Task description:
Write out the records below from the first line through the line containing "1560x774 pixels.", leaving out any pictures.
Source data START
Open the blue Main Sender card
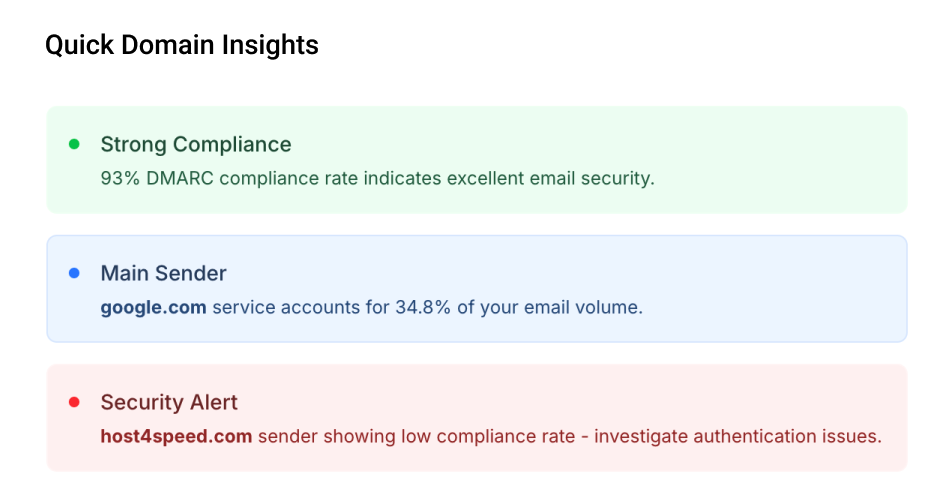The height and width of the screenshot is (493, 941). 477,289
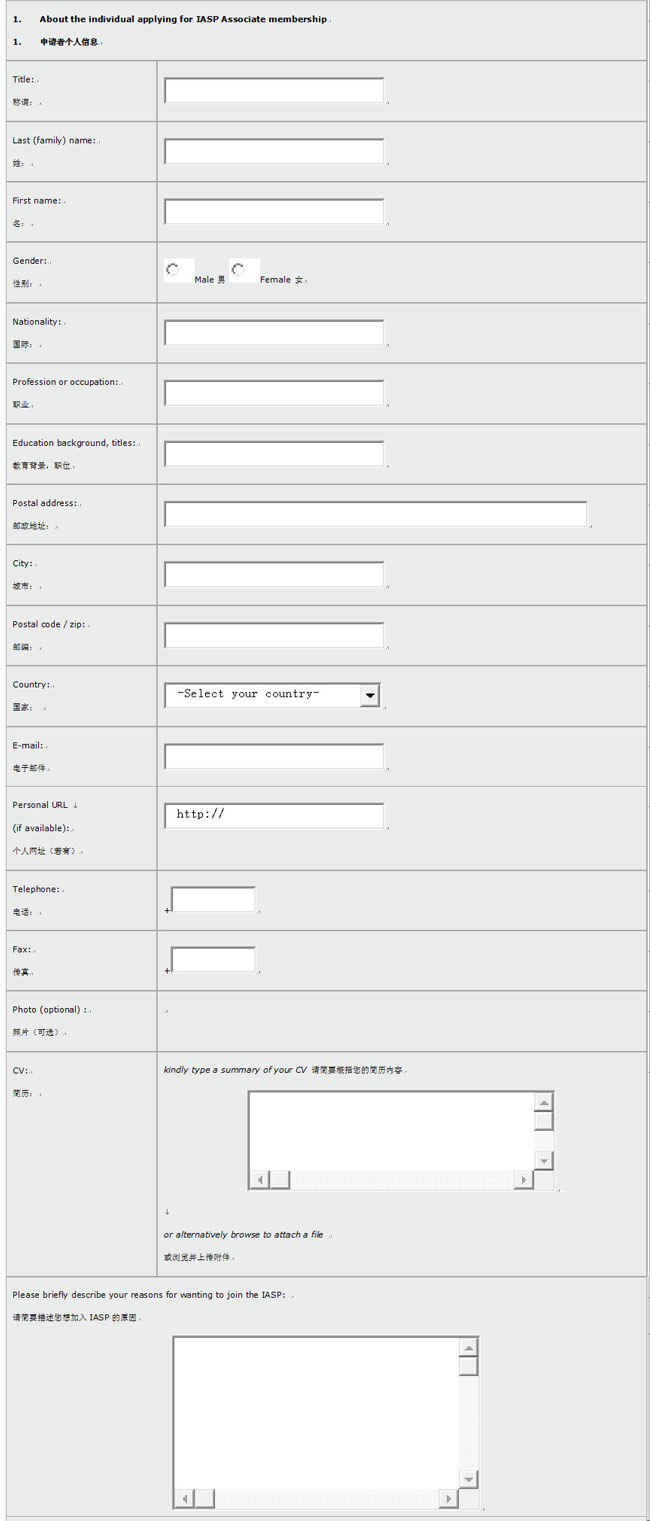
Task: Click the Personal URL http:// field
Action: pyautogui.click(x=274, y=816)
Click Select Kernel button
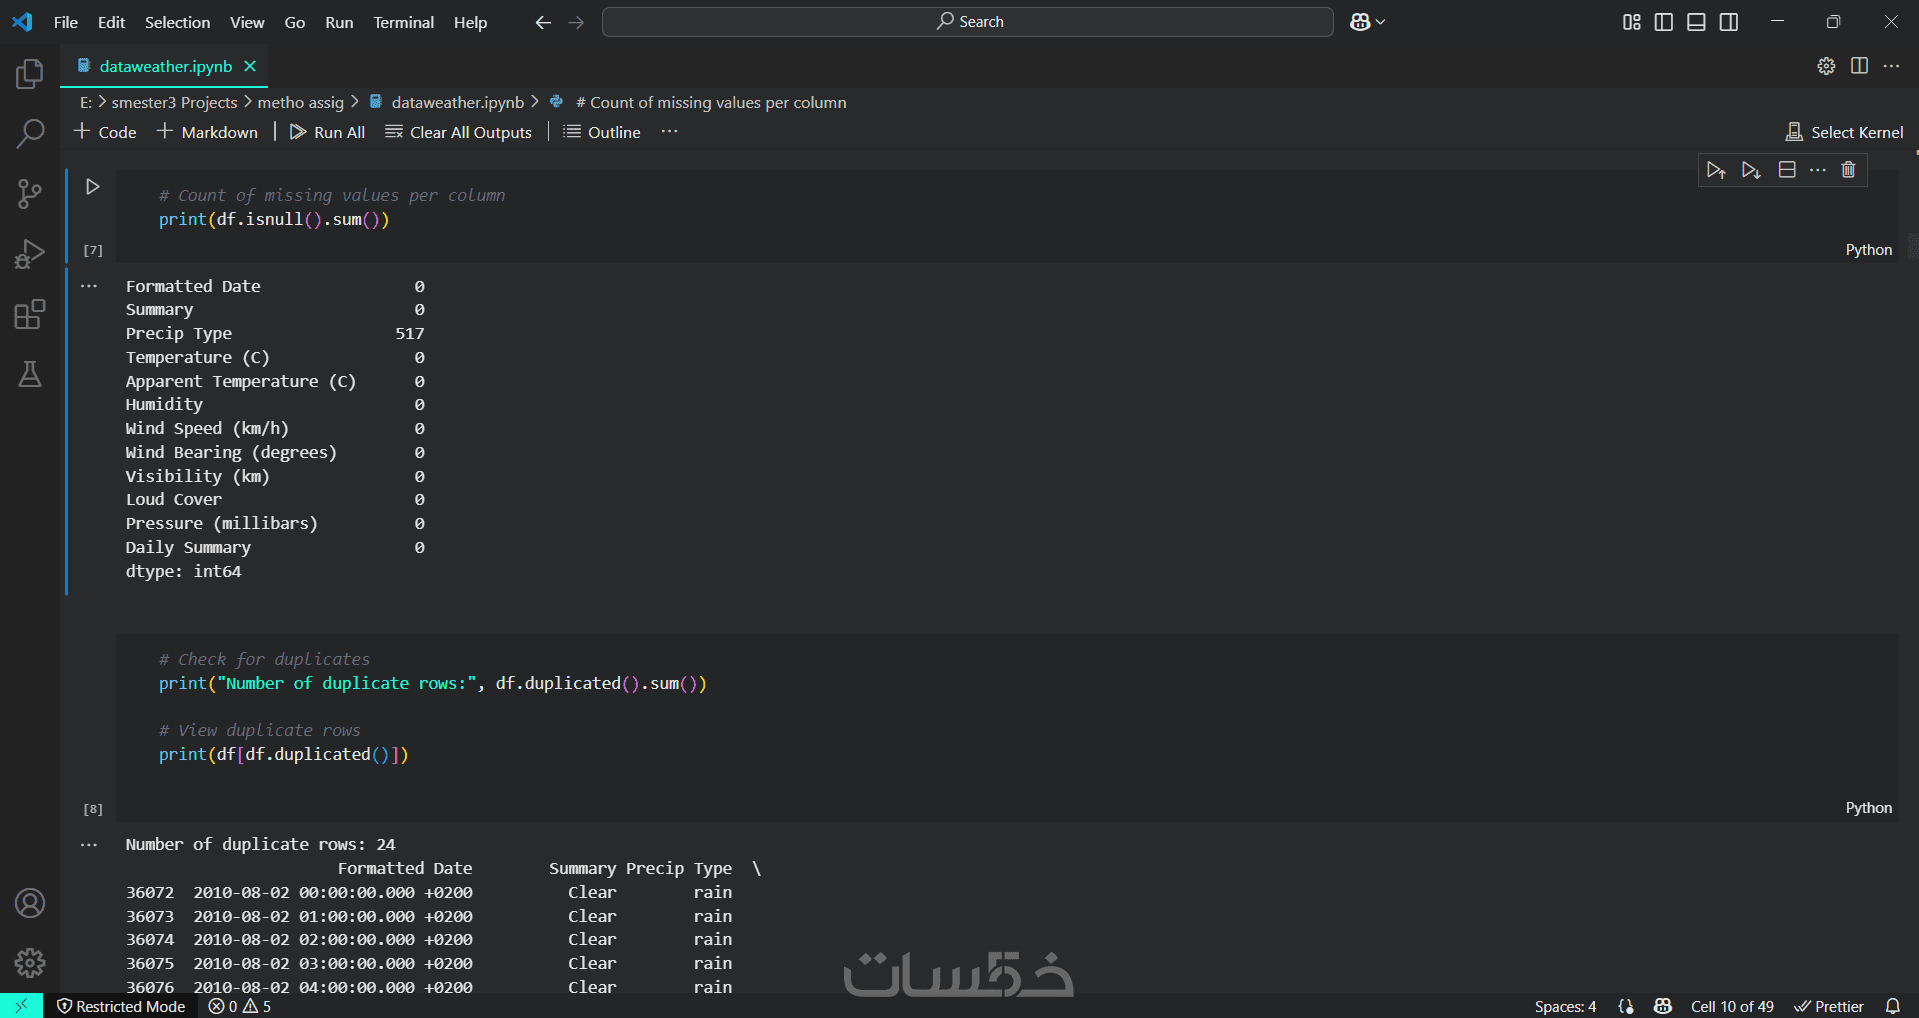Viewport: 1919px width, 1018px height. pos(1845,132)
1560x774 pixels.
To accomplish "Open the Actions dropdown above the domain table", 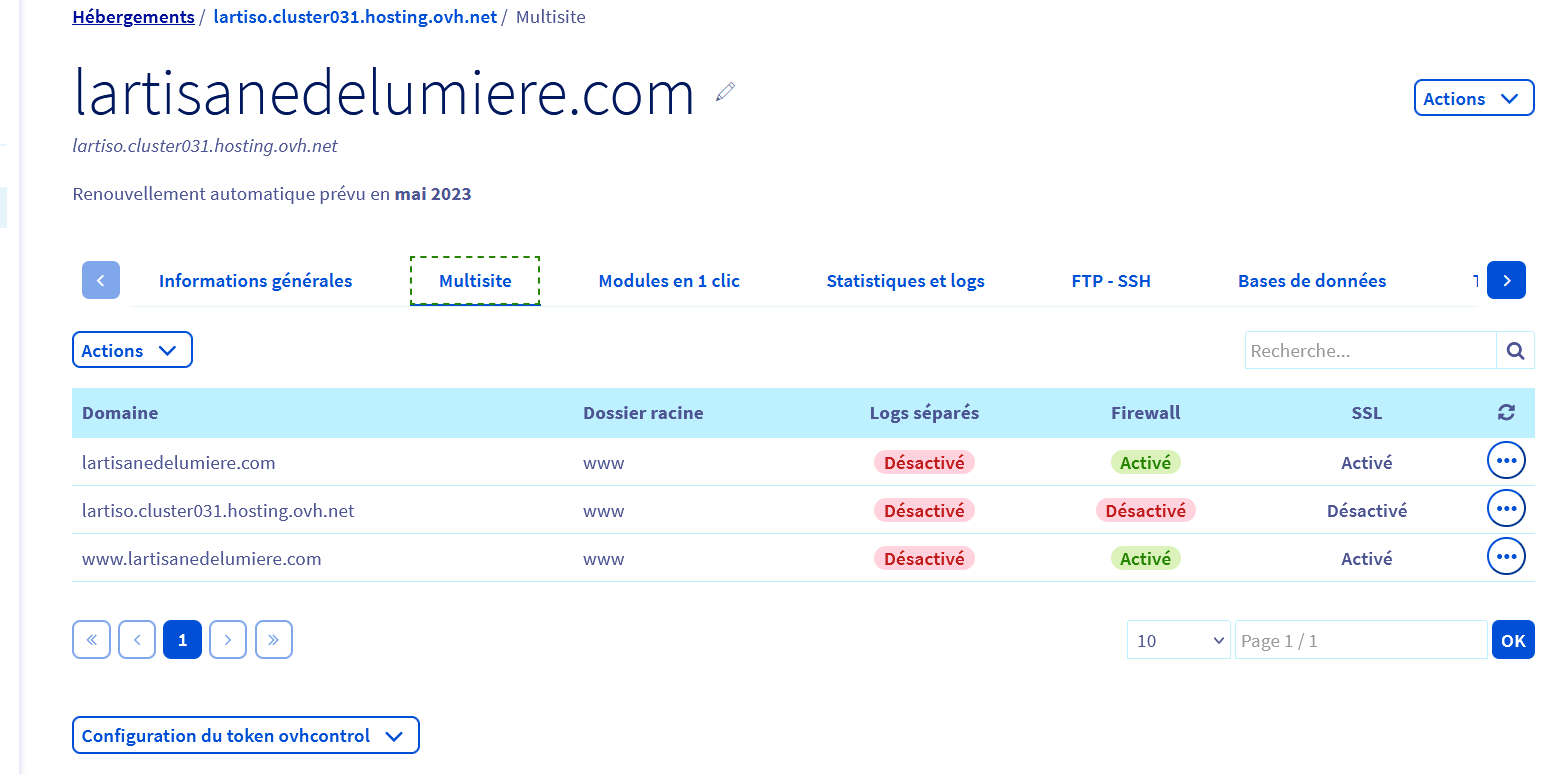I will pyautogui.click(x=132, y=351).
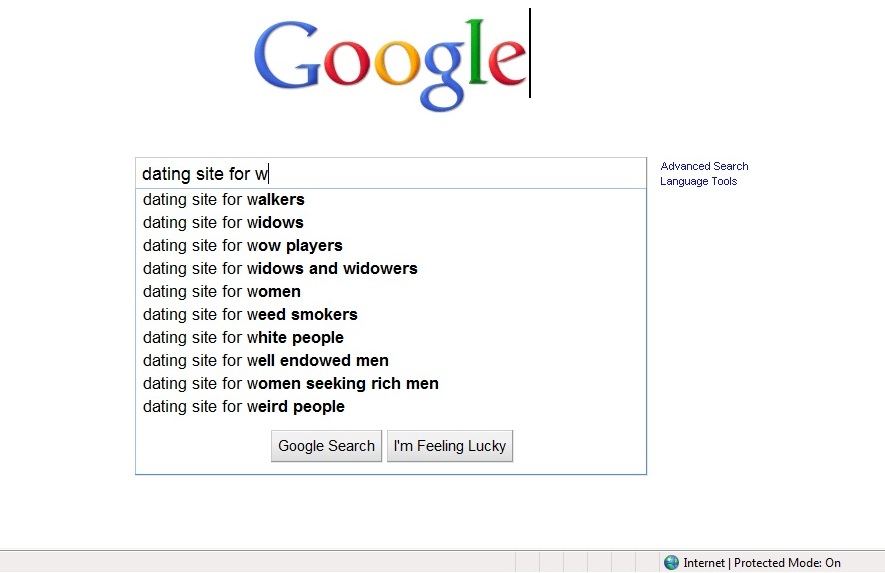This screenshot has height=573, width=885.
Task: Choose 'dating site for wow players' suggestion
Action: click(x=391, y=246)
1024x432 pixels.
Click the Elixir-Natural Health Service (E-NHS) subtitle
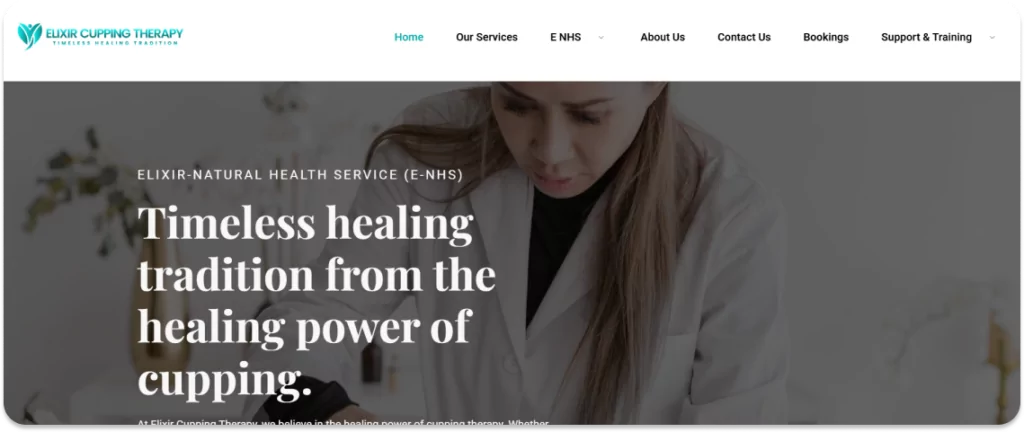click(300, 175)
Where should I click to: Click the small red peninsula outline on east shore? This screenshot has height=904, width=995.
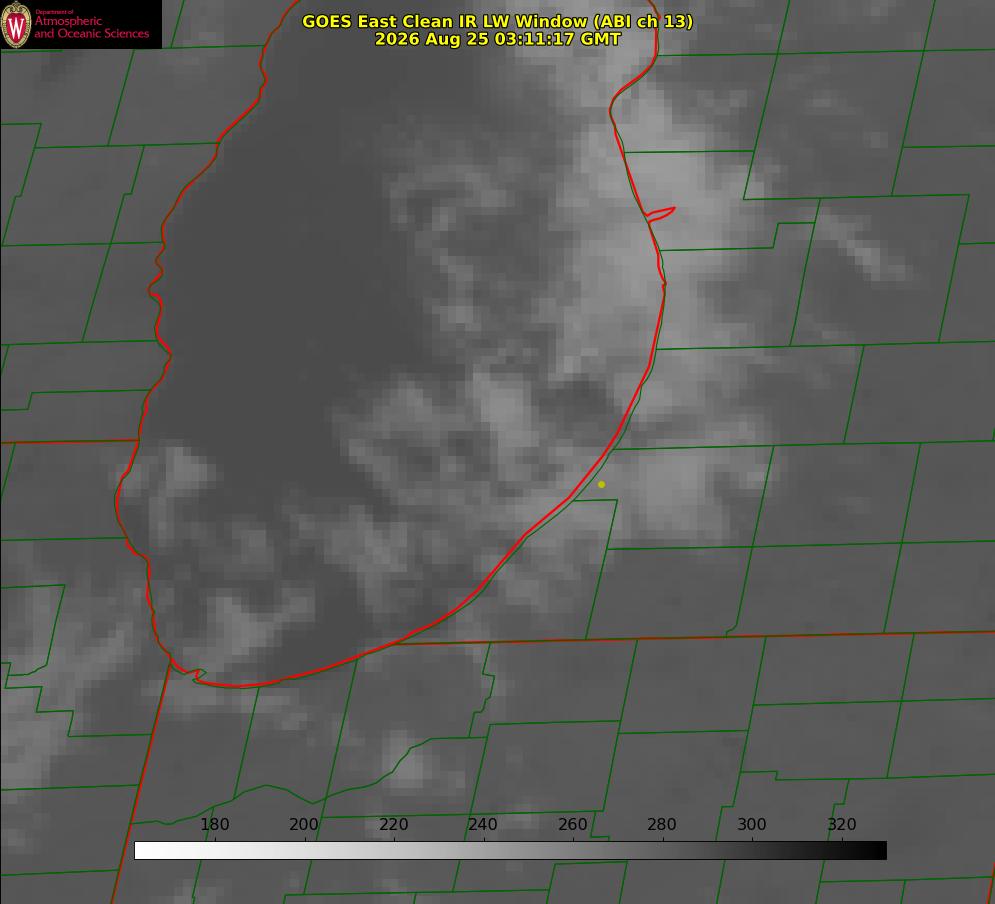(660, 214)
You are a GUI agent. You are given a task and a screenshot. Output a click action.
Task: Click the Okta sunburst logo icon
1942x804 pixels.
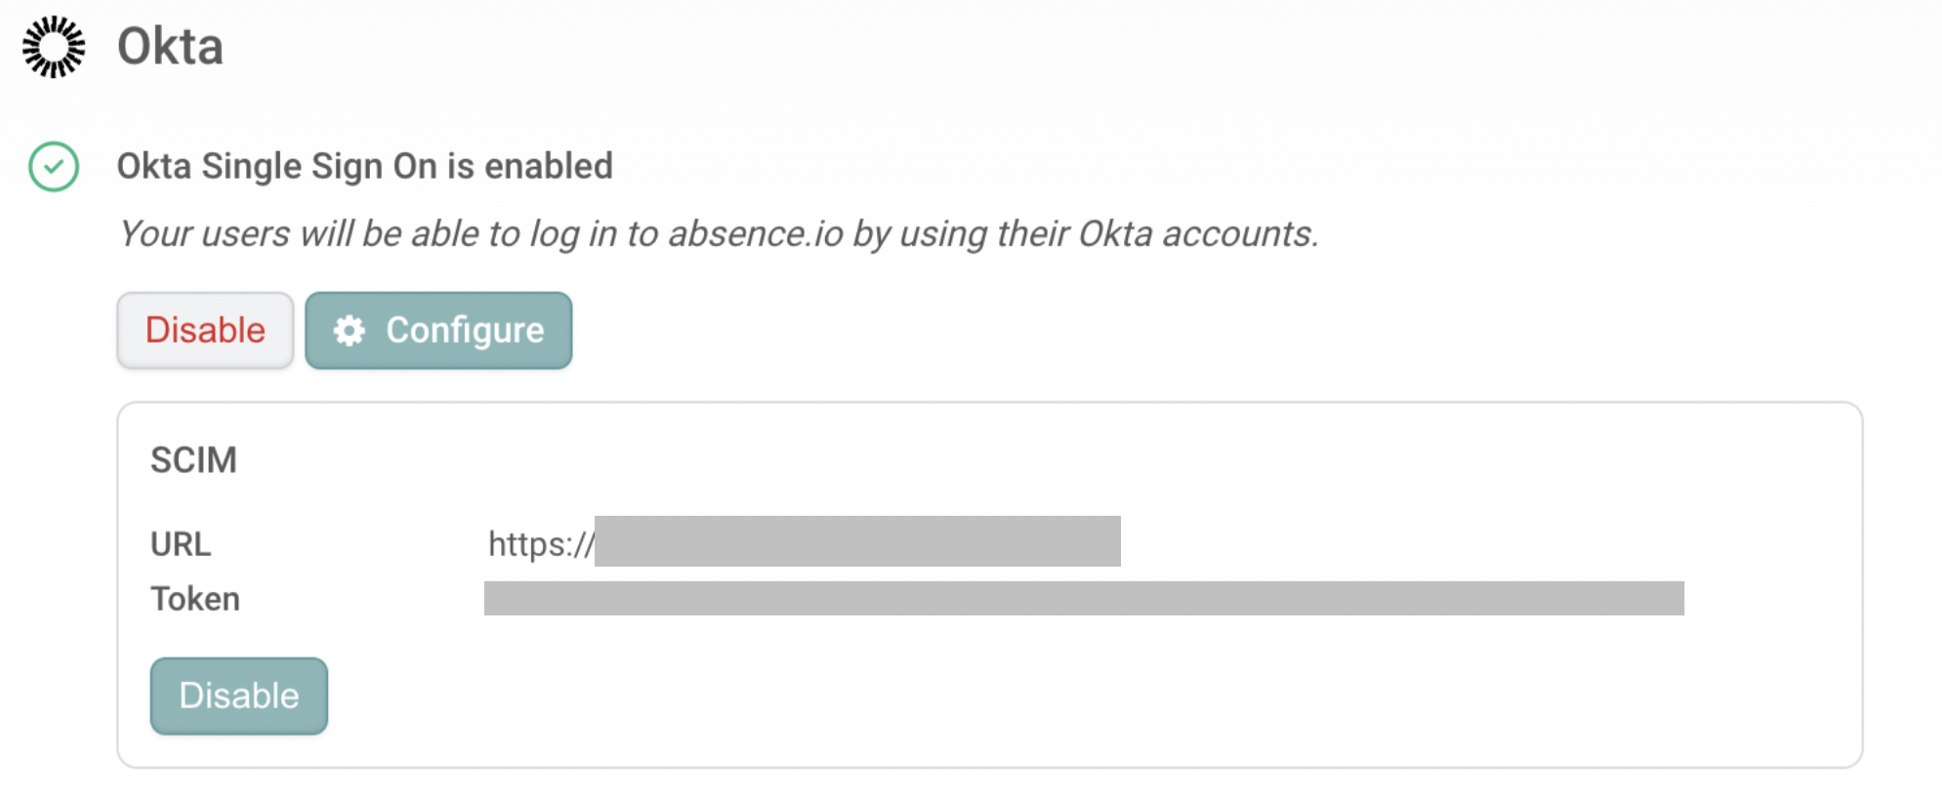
Source data END
Exercise answer:
Open the blue Main Sender card
The height and width of the screenshot is (493, 941). 477,289
Task: Click the Personal URL http:// field
Action: pyautogui.click(x=274, y=816)
Click Select Kernel button
Viewport: 1919px width, 1018px height. pos(1845,132)
1560x774 pixels.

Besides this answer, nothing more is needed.